EXPLORING ALGAL IDENTIFICATION AS A PROXY FOR WATER CHEMISTRY AND POLLUTANT REMOVAL EFFICIENCY IN CONSTRUCTED URBAN WETLANDS IN BINGHAMTON, NY

Human activities, such as road deicer application, rising sea levels, and over-irrigation of agricultural fields contribute to rising salinity levels in freshwater reservoirs and pose many threats to the wetland systems that help purify them. High concentrations of Na, Ca, and Cl associated with deicers mobilize heavy metals from natural and anthropogenic sources. Excessive N and P pollutant concentrations lead to eutrophic conditions which decrease wetland biodiversity. Ensuring clean watersheds is crucial to protecting human health and natural ecosystems. This research explored the use of algal identification as a proxy for water quality.

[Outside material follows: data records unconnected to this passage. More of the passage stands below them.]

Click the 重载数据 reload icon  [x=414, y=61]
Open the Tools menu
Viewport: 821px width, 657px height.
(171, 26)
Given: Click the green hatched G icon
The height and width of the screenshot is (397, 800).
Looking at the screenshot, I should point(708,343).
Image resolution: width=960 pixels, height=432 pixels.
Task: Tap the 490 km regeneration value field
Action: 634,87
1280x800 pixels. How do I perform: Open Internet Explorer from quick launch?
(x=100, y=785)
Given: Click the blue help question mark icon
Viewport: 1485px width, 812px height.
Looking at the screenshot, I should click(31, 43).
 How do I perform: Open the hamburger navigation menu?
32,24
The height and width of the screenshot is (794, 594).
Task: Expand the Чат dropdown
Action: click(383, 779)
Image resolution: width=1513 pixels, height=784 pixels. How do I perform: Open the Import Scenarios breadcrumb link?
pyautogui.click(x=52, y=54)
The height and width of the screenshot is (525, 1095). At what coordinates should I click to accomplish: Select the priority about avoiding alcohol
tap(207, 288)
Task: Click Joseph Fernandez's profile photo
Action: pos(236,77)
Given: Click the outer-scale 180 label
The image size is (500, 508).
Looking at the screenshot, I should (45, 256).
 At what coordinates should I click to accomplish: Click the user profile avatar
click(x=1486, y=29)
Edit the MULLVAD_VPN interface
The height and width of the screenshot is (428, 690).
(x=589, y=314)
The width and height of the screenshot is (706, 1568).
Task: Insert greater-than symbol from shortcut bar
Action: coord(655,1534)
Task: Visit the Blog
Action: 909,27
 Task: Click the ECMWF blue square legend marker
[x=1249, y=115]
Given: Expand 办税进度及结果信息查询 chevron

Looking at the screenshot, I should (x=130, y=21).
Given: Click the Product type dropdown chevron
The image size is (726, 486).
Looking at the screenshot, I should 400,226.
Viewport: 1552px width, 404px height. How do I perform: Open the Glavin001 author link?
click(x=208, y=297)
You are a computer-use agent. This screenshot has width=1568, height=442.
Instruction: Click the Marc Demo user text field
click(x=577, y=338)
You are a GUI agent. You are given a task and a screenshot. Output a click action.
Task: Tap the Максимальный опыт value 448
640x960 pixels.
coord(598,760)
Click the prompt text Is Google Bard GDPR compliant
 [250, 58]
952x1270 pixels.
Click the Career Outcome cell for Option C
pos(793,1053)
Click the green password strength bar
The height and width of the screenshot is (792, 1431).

Algae utilizes nutrients from anthropogenic sources, such as N and P, resulting in rapid growth. The ensuing decay of algal mats increases biological oxygen demand, leading to organismal death and decreased pollutant removal efficiency. By identifying which genera grow in relation to specific water conditions, algae can serve as a phyto-indicator of water quality and pollutant removal efficiency. In collecting algae samples and measuring nutrient levels, electrical conductivity (EC), pH, algae growth, and genera composition were compared to ion concentrations within two constructed wetland ecosystems: newly constructed Bartle Wetland and well-established Lake Lieberman in Binghamton, NY. Water samples were collected and analyzed using ion chromatography and emission spectroscopy to determine the capacity of both wetlands in reducing salinity and removing heavy metals.

The pH and EC trends of both wetlands demonstrated that Lake Lieberman was more efficient at reducing salt concentrations than Bartle Wetland, likely due to its diversified flora present with increasing age, allowing for more tolerance to fluctuating water chemistry. Both systems are capable of heavy metal removal, but neither showed higher removal efficiency. More diversification of algae genera was noted in Bartle Wetland, whereas more species diversity was noted in Lake Lieberman, possibly due to more stable water chemistry. Rhizoclonium and Mougeotia were present in both sites, implying a tolerance for various environments. These analyses were used to determine the role of age in wetland functionality and could prove useful in designing more effective constructed wetlands in the future.